I don't find chasing PyQt too hard. I normally check the Snapshots dir
every 2 or 3 days and look into the Changelog. If the changes are
substantial or interesting or I need them I download and build. This
takes less than 30 minutes. If you need longer I'd suggest to use the
"-c" Option together with "-j 4" or something like that. It'll speed up
Compilation _a lot_. Though I found out that PyQt3 at least on my
machine needs debugging symbols enabled to not make the System unusable
due to heavy memory usage. It's not that extreme with PyQt4. Also using
to few "parts" can increase memory usage to an amount where your kernel
kills all running apps (including the gcc).

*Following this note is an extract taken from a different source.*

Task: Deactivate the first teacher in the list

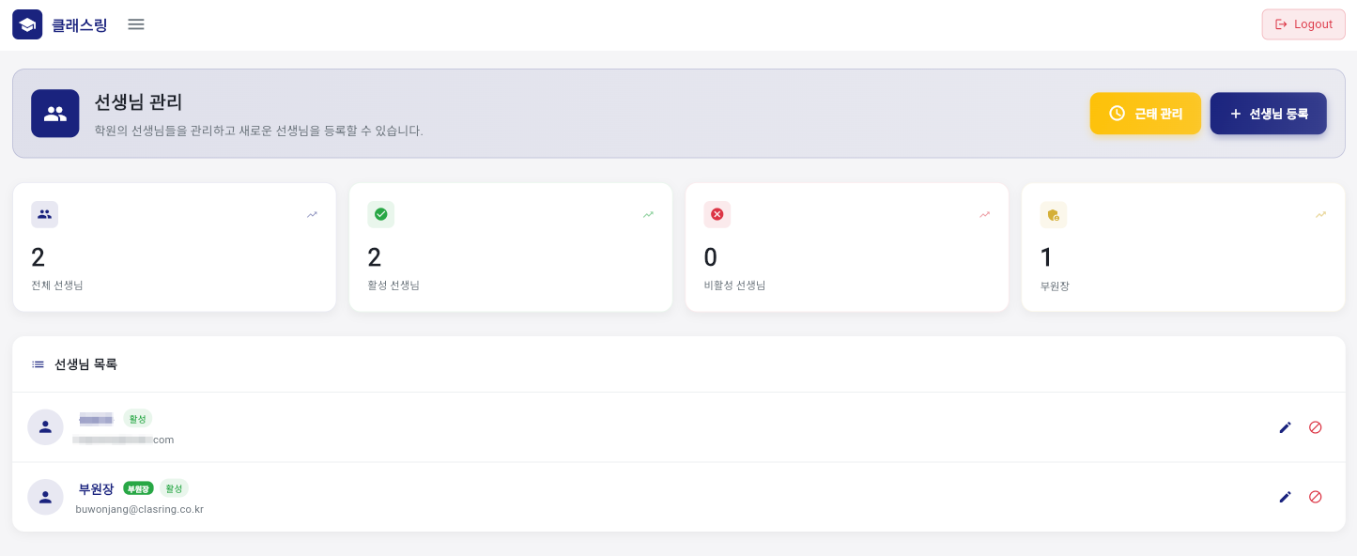Action: point(1315,427)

> > > b) The need to explicitly use the -g option because /usr/include/qt3/qconfig.h contains
> > Huh??? Probably this is related to the above. Here QTDIR for qt3 is
> > /usr/share/qt3, you can find "include", "share", "bin", "lib" and so on
> > there. At least here on Debian.
>
> Doesnt appear to be related. My QTDIR points to /usr/lib/qt3 (which is Mandriva decided to put it)

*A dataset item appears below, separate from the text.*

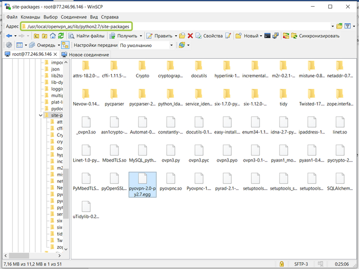359x269 pixels.
Task: Click Find files (Найти файлы) button
Action: click(86, 36)
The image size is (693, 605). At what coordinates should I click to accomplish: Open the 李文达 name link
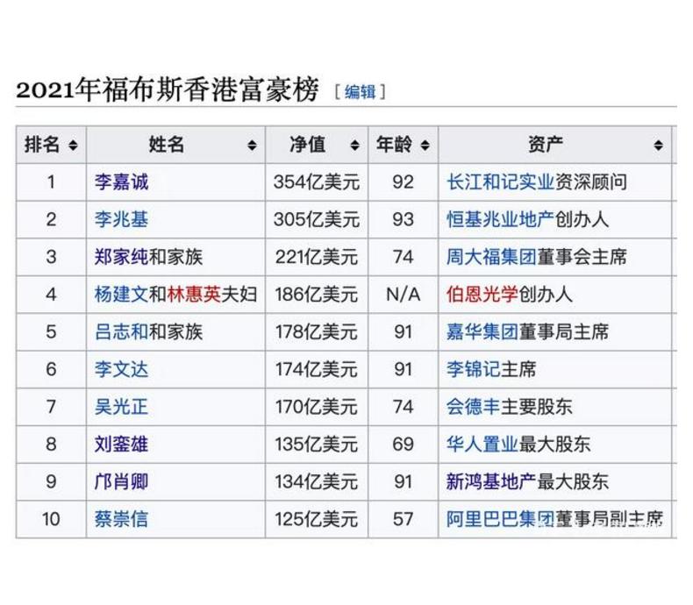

Yeah heard of that. Debian puts it into /usr/share and provides include
and lib and doc via symlinks. The bin-dir is a real dir, but with a
couple of symlinks to the real files in /usr/bin in it. Also Debian
renames the tools to <tool>-qt3 and provides a system to easily choose
between qt4 or qt3 as "default".
> and, as you would expect, there are the dir's you mention (alhough not
> share). I still get the same problem. Would be interesting to know
> what your include/qconfig.h has in it.
No MULTIARCH_HEADER here, I can only guess that this is something
mandriva changed (to the worse maybe). However I have no idea what this
could do and whether it's in Qt3's source, as I don't have a copy of
that lying around.
> > Does Mandriva not deliver QScintilla? You can tell PyQt3's configure.py
> > where QScintilla headers and libs are installed, so you don't need to
> > install it into /usr/local, /usr or anywhere you might not have
> > sufficient rights to write to.
>
> Yes they do albeit they are always some time behind the cutting edge. Ideally I would have done a 100% source code install for all components so I knew where everything came from and could update if/when required. QT was the exception because it was installed already and was going to break rather too many RPM dependencies to remove it and reinstall from source. Overwriting an RPM install is asking for trouble.
Yeah overwriting is not good. But installing into $HOME is not good
either, at least the style-problem I had (PyQt3 built against $HOME/qt3
had no styles available) came from that...
Anyway installing Qt4 into $HOME and Python+PyQt(3|4) into $HOME still
works perfectly.
> Yes Same problem and yes -q fixes it! Mandriva leaves QTDIR defined but I agree you dont need it.
I'd really be surprised if you wouldn't agree, as that is what TT
themselves say: Qt4 doesn't consider the QTDIR environment variable
anymore. All paths are put into the Makefiles by qmake.
> Sorry if I almost gave you heart failure!!
Not really :-)
Andreas
--
You like to form new friendships and make new acquaintances.